II conte Giuseppe Prina, nato a Novara il 19 luglio 1766, da nobile famiglia, aveva studiato a Monza, nel collegio dei Barnabiti, poi all'università di Pavia, ove s'era laureato. A 25 anni era ministro delle dissestate finanze di Carlo Emanuele II e nel 1798 rinunciava nobilmente al potere per non emanare un decreto fraudolento col quale si voleva far perdere alla carta monetata due terzi del suo valore nominale.

Quintino Sella, Giovanni Lanza, Marco Minghetti e Silvio Spaventa sembrano usciti dallo stesso ceppo dell'onesto ministro del primo regno italico.

Nominato podestà da' suoi concittadini, nei Comizi di Lione parla con molto senno e si offre con molta abilità: Napoleone col suo occhio d'aquila, vede in lui il ministro delle finanze che gli occorre, e lo addita, senz'altro, al duca Melzi.

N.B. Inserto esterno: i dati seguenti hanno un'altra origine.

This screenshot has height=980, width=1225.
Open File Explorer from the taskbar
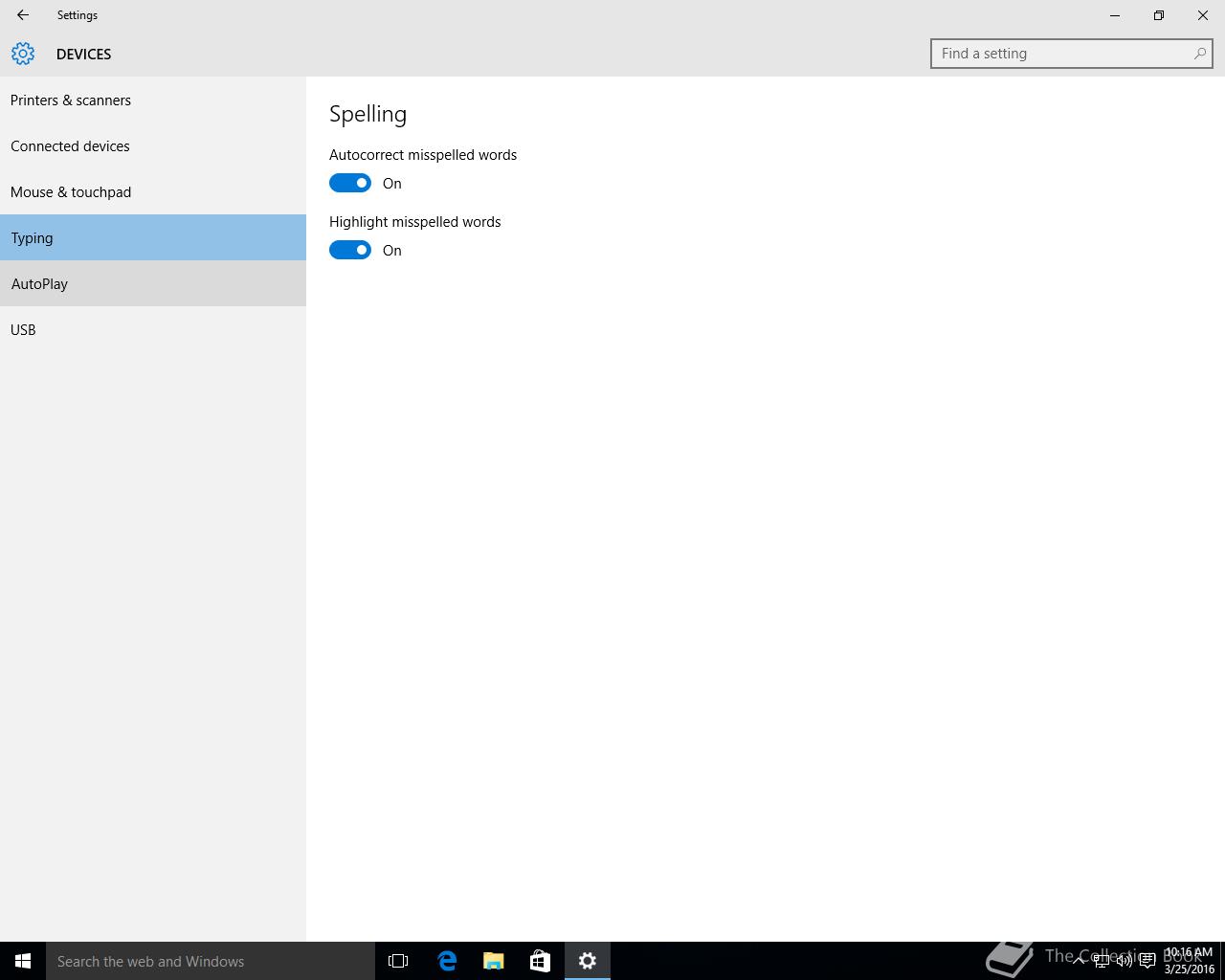(x=494, y=961)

Sebbene affranto dal faticosissimo riordinamento delle finanze della Repubblica italiana, il Prina accetta, e co' suoi metodi di esazione e di contabilità, colle imposte indirette e con altri spedienti della sua mente fiscale operosissima, dà al Regno Italico una forza finanziaria non prima conosciuta: triplica l'esportazione dei grani, diffonde l'insegnamento dell'agricoltura, crea a Milano la Manifattura dei tabacchi, fa della Zecca una delle migliori d'Europa, vi annette un museo numismatico ancora invidiato e riesce a gittare per anni e anni milioni e milioni nelle insaziabili fauci napoleoniche, senza arricchire d'un soldo sè stesso, ma stremando, taglieggiando spietatamente il popolo, accumulando un'infinità di dolori, di lacrime, di odii.

Se codest'uomo non si fosse dato anima e corpo, colla sua piena, cieca, cocciuta devozione di piemontese e di impiegato, a Napoleone; se avesse saputo por freno alla libidine di danaro del despota, non avrebbe avuto d'uopo d'incrudelire contro i poveri con una specie d'incoscienza che si può spiegare, ma non scusare; e l'opera sua di rinnovamento economico, gli avrebbe assicurata in Lombardia la celebrità che sfida il tempo: quella della gratitudine.

Semplice in mezzo agli onori, incorruttibile nella sua amministrazione, probo sino allo scrupolo, vivace e cortese a Corte, dolce e virtuoso nella vita privata, appariva gelido, spietato, quale ministro.

Non seppe far altro che spremere danaro per l'Imperatore; e l'Austria, inconsapevole, lo scelse a farne il primo martire — cronologicamente — del risorgimento italiano.

Ch'egli fosse vittima designata a prezzolati sicarî, lo prova anche la prima circostanza che ci si riaffaccia, riprendendo la lugubre cronaca del 20 di aprile.

La turba ingrossata, anzichè occuparsi dei Senatori, che votata in fretta e in furia la riunione dei collegi elettorali, fuggivano lividi e tremanti, cominciò a gridare, con voce minacciosa, il nome del Prina.

Carlo Verri invano rispondeva a quelle torve figure, che il Prina non era al Senato. Il popolaccio, e alcuni signori — dicono anche qualche ufficiale austriaco travestito — invadono le aule, circondano, minacciando, il presidente Veneri, rimasto imperterrito: uno dei nobili — il Verri, lo indica con le sole iniziali — «fu il primo a scagliarsi contro il ritratto di Napoleone dipinto dall'Appiani, lo forò coll'ombrello e gittollo dalla finestra.» Il Confalonieri cui l'atto venne specialmente imputato, smentì poi di averlo commesso, in una lettera a stampa. Intanto il maggior numero dei tumultuanti davasi a saccheggiare, a distruggere: strappava e disperdeva carte, documenti, registri, scagliava i mobili, i tappeti, le librerie nella strada, e ripeteva come un ruggito sempre più spaventoso il grido, imposto da alcuni, e che molti altri avevano certo nel cuore: Morte al Prina! Vogliamo il Prina! Morte al boia della carta bollata!